A paucity of clinical research on these substances means their effects are poorly understood, which creates a dangerous situation for users and physicians. In addition, many users assume these substances are safer than illegal substances. New and potentially dangerous substances are being produced so quickly distributors are able to stay ahead of regulatory efforts. When one substance is declared illegal, another related substance quickly is available to take its place. To provide the best care for our patients, it is essential for psychiatrists to stay up-to-date about these novel substances.


Dr. Troy reports no financial relationship with any company whose products are mentioned in this article or with manufacturers of competing products.
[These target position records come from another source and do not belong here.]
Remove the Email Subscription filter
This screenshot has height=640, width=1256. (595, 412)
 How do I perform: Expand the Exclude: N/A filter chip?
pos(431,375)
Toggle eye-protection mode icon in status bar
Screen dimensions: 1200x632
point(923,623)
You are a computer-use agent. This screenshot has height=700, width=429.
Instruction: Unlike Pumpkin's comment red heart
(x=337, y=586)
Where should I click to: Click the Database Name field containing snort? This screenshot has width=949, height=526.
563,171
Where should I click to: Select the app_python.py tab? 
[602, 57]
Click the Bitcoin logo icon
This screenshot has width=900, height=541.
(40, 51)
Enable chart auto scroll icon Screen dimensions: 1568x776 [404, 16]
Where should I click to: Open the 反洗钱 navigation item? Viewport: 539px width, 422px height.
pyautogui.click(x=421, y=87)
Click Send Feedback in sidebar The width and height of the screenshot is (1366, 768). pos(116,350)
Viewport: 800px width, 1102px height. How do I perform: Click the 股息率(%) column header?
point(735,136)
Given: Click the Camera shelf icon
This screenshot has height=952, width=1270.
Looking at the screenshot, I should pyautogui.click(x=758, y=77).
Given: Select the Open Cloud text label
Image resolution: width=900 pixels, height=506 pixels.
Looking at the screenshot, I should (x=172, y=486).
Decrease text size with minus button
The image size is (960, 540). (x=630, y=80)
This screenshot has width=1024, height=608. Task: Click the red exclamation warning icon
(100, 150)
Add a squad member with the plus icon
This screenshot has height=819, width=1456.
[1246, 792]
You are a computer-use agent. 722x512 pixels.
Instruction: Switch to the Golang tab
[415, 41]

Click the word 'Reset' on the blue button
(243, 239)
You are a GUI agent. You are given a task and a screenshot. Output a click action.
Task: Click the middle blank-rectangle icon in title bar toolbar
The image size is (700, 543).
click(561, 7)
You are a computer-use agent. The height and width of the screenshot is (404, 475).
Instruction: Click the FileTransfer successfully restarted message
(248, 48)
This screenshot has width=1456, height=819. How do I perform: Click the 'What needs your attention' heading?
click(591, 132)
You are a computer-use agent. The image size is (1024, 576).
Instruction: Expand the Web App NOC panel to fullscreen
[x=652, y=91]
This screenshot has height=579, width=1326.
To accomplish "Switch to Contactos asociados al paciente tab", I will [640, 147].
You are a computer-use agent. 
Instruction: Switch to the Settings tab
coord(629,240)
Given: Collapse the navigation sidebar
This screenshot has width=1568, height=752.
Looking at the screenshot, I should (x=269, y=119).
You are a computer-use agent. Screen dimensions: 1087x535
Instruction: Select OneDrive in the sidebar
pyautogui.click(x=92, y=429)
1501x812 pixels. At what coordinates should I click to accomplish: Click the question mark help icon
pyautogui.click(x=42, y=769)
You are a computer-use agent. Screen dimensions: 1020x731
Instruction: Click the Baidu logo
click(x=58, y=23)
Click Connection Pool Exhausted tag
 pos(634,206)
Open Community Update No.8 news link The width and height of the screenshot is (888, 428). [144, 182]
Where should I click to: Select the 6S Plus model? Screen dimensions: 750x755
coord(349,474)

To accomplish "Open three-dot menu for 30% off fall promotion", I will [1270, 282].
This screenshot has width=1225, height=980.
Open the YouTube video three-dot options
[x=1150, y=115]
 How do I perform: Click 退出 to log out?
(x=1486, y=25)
1. McWhirter L, Morris S. A case report of inpatient detoxification after kratom (Mitragyna speciosa) dependence. Eur Addict Res. 2010;16(4):229-231.

2. Rosenbaum CD, Carreiro SP, Babu KM. Here today gone tomorrow…and back again? A review of herbal marijuana alternatives (K2, Spice), synthetic cathinones (bath salts), Kratom, Salvia divinorum, methoxetamine, and piperazines. J Med Toxicol. 2012;8(1):15-32.

3. Boyer EW, Babu KM, Macalino GE. Self-treatment of opioid withdrawal with a dietary supplement Kratom. Am J Addict. 2007;16(5):352-356.

4. Corazza O, Schifano F, Simonato P, et al. Phenomenon of new drugs on the Internet: the case of ketamine derivative methoxetamine. Hum Psychopharmacol. 2012;27(2):145-149.

5. Wood DM, Davies S, Puchnarewicz M, et al. Acute toxicity associated with the recreational use of the ketamine derivative methoxetamine. Eur J Clin Pharmacol. 2012;68(5):853-856.